海鳥が求愛の声を囀ずる中、一面の海と島の内陸側の景色を交互に確かめる。
「で、えーとなんだっけ。
「
「ホワイト・サーガ4 竜神伝説と白銀の笛」。
シリーズ10周年を目前に控える国民的RPG、ホワイト・サーガ・シリーズの4作目である。
不思議な手紙に導かれ世界中を旅する主人公が、満月の夜から一週間嵐によって島の外との行き来が不可能になる呪いをかけられた島「アルカ島」を探索しながら、島に残る「竜神」の伝説とそれを巡る陰謀に巻き込まれていく……というのが本編のあらすじ。

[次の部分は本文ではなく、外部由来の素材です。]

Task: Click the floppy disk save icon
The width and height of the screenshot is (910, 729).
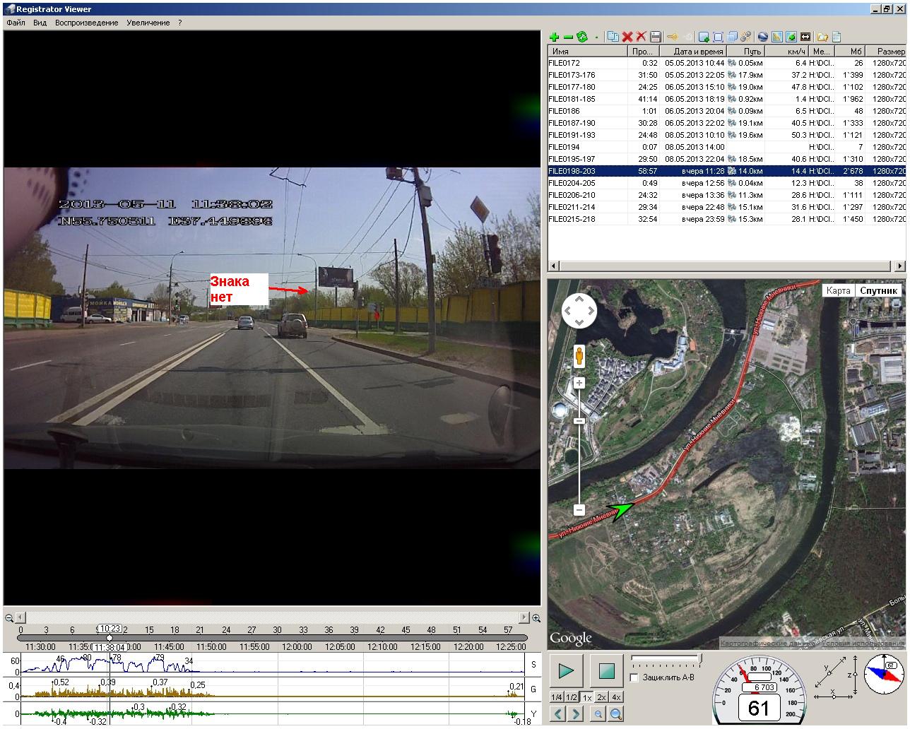Action: (656, 37)
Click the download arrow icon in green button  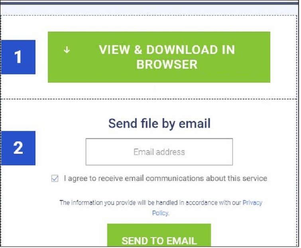point(67,50)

王道ながら予想を裏切るストーリー展開と、テンポよく成長を実感できる戦闘システムが人気で、今度7作目の発売を目前としているゴールドシリーズだ。
「つまり、ツツジのその格好にも意味があるって訳?」
ぴし、と控えめに指を指すソムニア。今の筒次はゆったりしたローブに羽根つき帽子と、典型的なRPGの吟遊詩人の装いをしていた。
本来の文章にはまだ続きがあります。